We eventually moved to k8s after our seed extension in response to a business need for reliability and scalability; k8s served us well all the way through series B . So the setup to have everything Dockerized made that really easy too - but we aggressively minimized complexity in the early stages.
VPS technology has come a very long way and is highly reliable. The disks on the node are set up in RAID 1 and the VM itself can be easily live migrated to another machine for node maintenance. You can take snapshots etc.
To me, I would only turn to cloud infra not for greater reliability but more for collaboration and the operational housekeeping features like IAM, secrets management, infra-as-code etc, or for datacenter compliance reasons like HIPAA.
I run a small, bootstrapped startup. We don't have enough money to pay ourselves and I make a living doing consulting on the side. Being budget and time constrained like that I have to be highly selective in what I use.
So, I love things like Google cloud. Our GCP bills are very modest. A few hundred euros per month. I would move to a cheaper provider except I can't really justify the time investment. And I do like Google's UI and tools relative to AWS, which I've used in the past.
I have no use for Kubernetes. Running an empty cluster would be more expensive than our current monthly GCP bills. And since I avoided falling into the micro-services pitfall, I have no need for it either. But I do love Docker. That makes deploying software stupidly easy. Our website is a Google storage bucket that is served via our load balancer and the Google CDN. The same load balancer routes rest calls to two vms that run our monolith. Which talk to a managed DB and managed Elasticsearch and a managed Redis. The DB and Elasticsearch are expensive. But having those managed saves a lot of time and hassle. That just about sums up everything we have. Nice and simple. And not that expensive.
I could move the whole thing to something like Hetzner and cut our bills by 50% or so. Worth doing maybe but not super urgent for me. Losing those managed services would make my life harder. I might have to go back to AWS at some point because some of our customers seem to prefer that. So, there is that as well.
I have had great success with a very simple kube deployment:
- GKE (EKS works well but requires adding an autoscaler tool)
- Grafana + Loki + Prometheus for logs + metrics
- cert-manager for SSL
- nginx-ingress for routing
- external-dns for autosetup DNS
I manage these with helm. I might, one day, get around to using the Prometheus Operator thing, but it doesn't seem to do anything for me except add a layer of hassle.
New deployments of my software roll out nicely. If I need to scale, cut a branch for testing, I roll into a new namespace easily, with TLS autosetup, DNS autosetup, logging to GCP bucket... no problem.
I've done the "roll out an easy node and run" thing before, and I regret it, badly, because the back half of the project was wrangling all these stupid little operational things that are a helm install away on k8s.
So if you're doing a startup: roll out a nice simple k8s deployment, don't muck it up with controllers, operators, service meshes, auto cicds, gitops, etc. *KISS*.
If you're trying to spin a number of small products: just use the same cluster with different DNS.
(note: if this seems particularly appealing to you, reach out, I'm happy to talk. This is a very straightforward toolset that has lasted me years and years, and I don't anticipate having to change it much for a while)
But still, no matter what, the odd customer demands they need all these complexities turned on for no discernible reason.
IMO it’s a far better approach with any platform to deploy the minimum and turn things on if you need to as you develop.

Stored records:

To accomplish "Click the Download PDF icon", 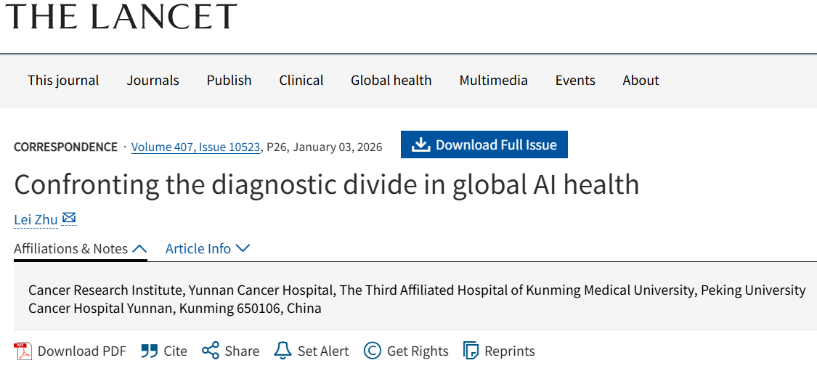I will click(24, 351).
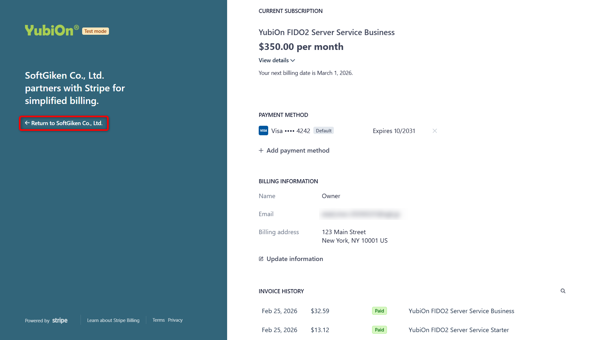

...

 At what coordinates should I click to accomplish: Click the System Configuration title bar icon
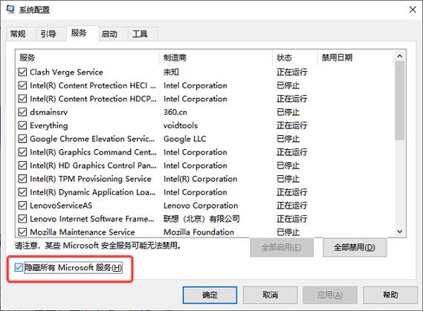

---

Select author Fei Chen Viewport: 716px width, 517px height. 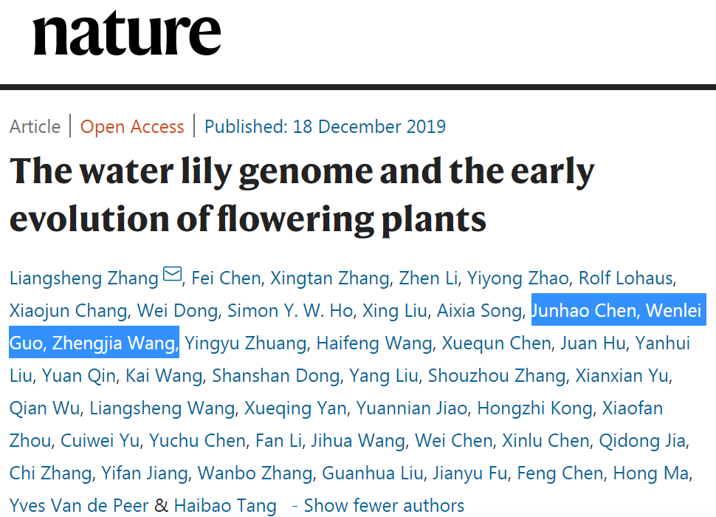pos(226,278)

Goals:
1. Answer these questions using the thread on startup infrastructure.
(a) Up to which funding round did k8s serve the first poster's company well?
(b) About how much does the bootstrapped startup pay for GCP each month?
(c) Which tool does the poster with the simple kube deployment use for SSL?
2. Write the next part of the thread on startup infrastructure, starting after its last post.
The records come from a different source than the thread.

Outputs for the tasks:
1.
(a) Series B.
(b) A few hundred euros per month.
(c) Cert-manager.

2.
Incidentally, I’ve been exposed to “traditional” cloud platforms (Azure, GCP, AWS) through work and tried a few times to use them for personal projects in recent years and get bewildered by the number of toggles in the interface and strange (to me) paradigms. I recently tried Cloudflare Workers as a test of an idea and was surprised how simple it was.
I thought the same thing until recently. Apparently there's a "Docker Swarm version 2" around, and it was the original (version 1) Docker Swarm that was deprecated:
https://docs.docker.com/engine/swarm/
Do not confuse Docker Swarm mode with Docker Classic Swarm which is no
longer actively developed.
Haven't personally tried out the version 2 Docker Swarm yet, but it might be worth a look at. :)
I was brought in to help get a full system rewrite across the finish line. Of course the deployment story was pretty great! Lots of automated scripts to get systems running nicely, autoscaling, even a nice CI builder. The works.
After joining, I found out all of this was to the detriment of so much. Nobody was running the full frontend/backend on their machine. There was a team of 5 people but something like 10-15 services. CI was just busted when I joined, and people were constantly merging in things that broke the few tests that were present.
The killer was that because of this sort of division of labor, there'd be constant buck-passing because somebody wasn't "the person" who worked on the other service. But in an alternate universe all of that would be in the same repo. Instead, everything ended up coordinated across three engineers.
A shame, because the operational story letting me really easy swap in a pod for my own machine in the test environment was cool! But the brittleness of the overall system was too much for me. Small teams really shouldn't have fiefdoms.
1. It took the end of ZIRP era for people to realize the undue complexity of many fancy tools/frameworks. The shitshow would have continued unabated as long as cheap money was in circulation.
2. Most seasoned engineers know for the fact that any abstractions around the basic blocks like compute, storage, memory and network come with their own leaky parts. And that knowledge and wisdom helps them make the suitable trade-offs. Those who don't grok them, shoot themselves in the foot.
Anecdote on this. A small sized startup doing B2B SaaS was initially running all their workloads on cheap VPSs incurring a monthly bill of around $8K. The team of 4 engineers that managed the infrastructure cost about $10K per month. Total cost:$8K. They made a move to 'cloud native' scene to minimize costs. While the infra costs did come down to about $6K per month, the team needed new bunch of experts who added about another $5K to the team cost, making the total monthly cost $21K ($6K + $10K + $5K). That plus a dent to the developer velocity and the release velocity, along with long windows of uncertainty with regards to debugging complex stuff and challenges. The original team quit after incurring extreme fatigue and just the team cost has now gone up to about $18K per month. All in all, net loss plus undue burden.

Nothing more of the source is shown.